Not something I wanted to see, but once I was at the photos I looked through. The last memories of Chris were in the hospital, but I choose to remember the last as when we visited in the spring/summer earlier last year. I visited with Chris Ciara & Colton Chase too a few times. The time I love to remember is when I came over early in the morning and sat with him and drank coffee ☕☕ and watched as he would feed, change and care for Colton.
This is the times I remember best, this is what I'll hold onto as my thoughts of Chris.
Our lawyer is slowly making progress towards a civil suit, Never fast enough for me, but moving forward. The Police are a no show, not a message from them. I don't expect to ever hear a word from them, unless I do something to get them to lift the rock they have over the investigation.

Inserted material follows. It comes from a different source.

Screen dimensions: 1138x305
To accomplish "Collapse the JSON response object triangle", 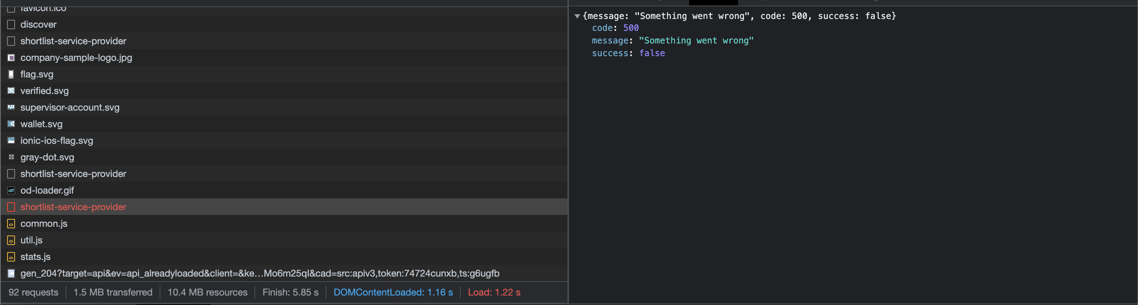I will 577,16.
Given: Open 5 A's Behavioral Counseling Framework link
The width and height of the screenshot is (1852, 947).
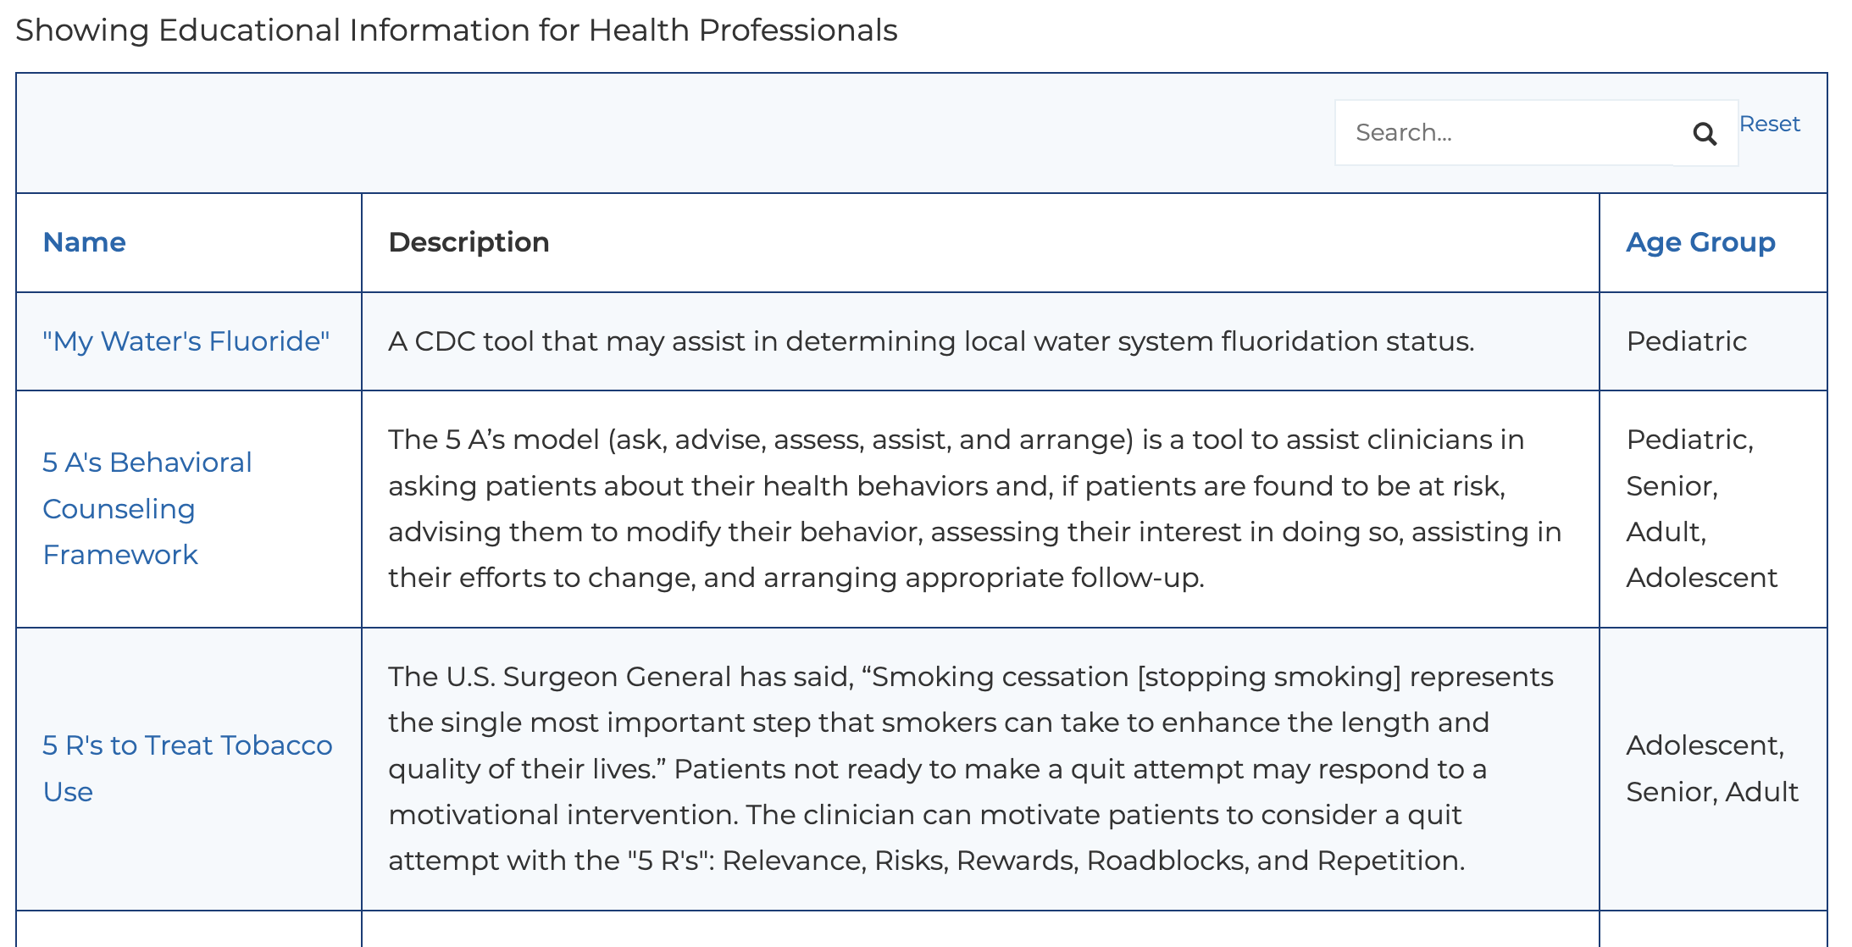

Today I write to keep Chris's memory in the forefront. People that knew him remember, just a jog in our memories to say it was 6 months ago today we got the most devastating call from Ciara.
To this day we talk in some way most every day, being in contact with Ciara and Colton is great! We Polly and I really enjoy watching his growth daily, Polly says he reminds here of Chris, I see him as Colton, but his demanding attitude is like Chris, yet even more 😀
Today is just another day, yet I find myself tracking the days, and months.
6 months, no charges, but Chris is not forgotten.